**TASK BRIEF:** Using the records that appear below, write out exactly the lines from the one with "You are a computer-use agent. The image size is (1110, 549)." through the one with "Image resolution: width=1400", keeping both end lines.

(Stored records)

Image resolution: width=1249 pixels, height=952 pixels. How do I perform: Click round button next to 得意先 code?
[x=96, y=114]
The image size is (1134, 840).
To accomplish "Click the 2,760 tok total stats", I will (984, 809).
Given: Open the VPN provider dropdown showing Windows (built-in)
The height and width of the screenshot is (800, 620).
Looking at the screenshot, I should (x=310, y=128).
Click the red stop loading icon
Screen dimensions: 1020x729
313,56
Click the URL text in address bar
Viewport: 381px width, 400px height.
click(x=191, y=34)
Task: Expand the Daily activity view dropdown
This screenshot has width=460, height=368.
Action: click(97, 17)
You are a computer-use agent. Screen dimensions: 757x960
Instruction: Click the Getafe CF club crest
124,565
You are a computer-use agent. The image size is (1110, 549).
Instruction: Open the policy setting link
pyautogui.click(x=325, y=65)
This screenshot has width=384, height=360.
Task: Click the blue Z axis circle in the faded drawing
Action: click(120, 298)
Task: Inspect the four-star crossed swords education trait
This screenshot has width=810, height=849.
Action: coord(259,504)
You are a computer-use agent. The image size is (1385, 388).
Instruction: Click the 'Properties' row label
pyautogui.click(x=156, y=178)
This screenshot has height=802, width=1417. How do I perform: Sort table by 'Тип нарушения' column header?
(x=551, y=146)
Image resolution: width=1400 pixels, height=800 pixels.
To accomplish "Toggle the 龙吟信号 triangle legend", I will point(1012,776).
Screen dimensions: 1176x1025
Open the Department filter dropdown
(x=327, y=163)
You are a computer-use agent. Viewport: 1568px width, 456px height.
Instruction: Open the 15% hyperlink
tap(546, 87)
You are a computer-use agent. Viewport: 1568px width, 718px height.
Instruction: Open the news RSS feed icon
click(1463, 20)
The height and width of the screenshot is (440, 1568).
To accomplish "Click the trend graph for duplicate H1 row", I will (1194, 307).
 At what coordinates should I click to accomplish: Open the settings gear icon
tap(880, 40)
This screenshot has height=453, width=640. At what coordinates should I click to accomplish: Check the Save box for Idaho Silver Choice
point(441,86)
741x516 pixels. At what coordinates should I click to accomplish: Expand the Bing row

**SOLUTION TO THIS PROBLEM:**
You are a computer-use agent. The image size is (1110, 549).
Instruction: Open the policy setting link
pyautogui.click(x=325, y=65)
This screenshot has width=384, height=360.
Task: Click the blue Z axis circle in the faded drawing
Action: click(120, 298)
Task: Inspect the four-star crossed swords education trait
This screenshot has width=810, height=849.
Action: coord(259,504)
You are a computer-use agent. The image size is (1385, 388).
Instruction: Click the 'Properties' row label
pyautogui.click(x=156, y=178)
This screenshot has height=802, width=1417. How do I perform: Sort table by 'Тип нарушения' column header?
(x=551, y=146)
Image resolution: width=1400 pixels, height=800 pixels.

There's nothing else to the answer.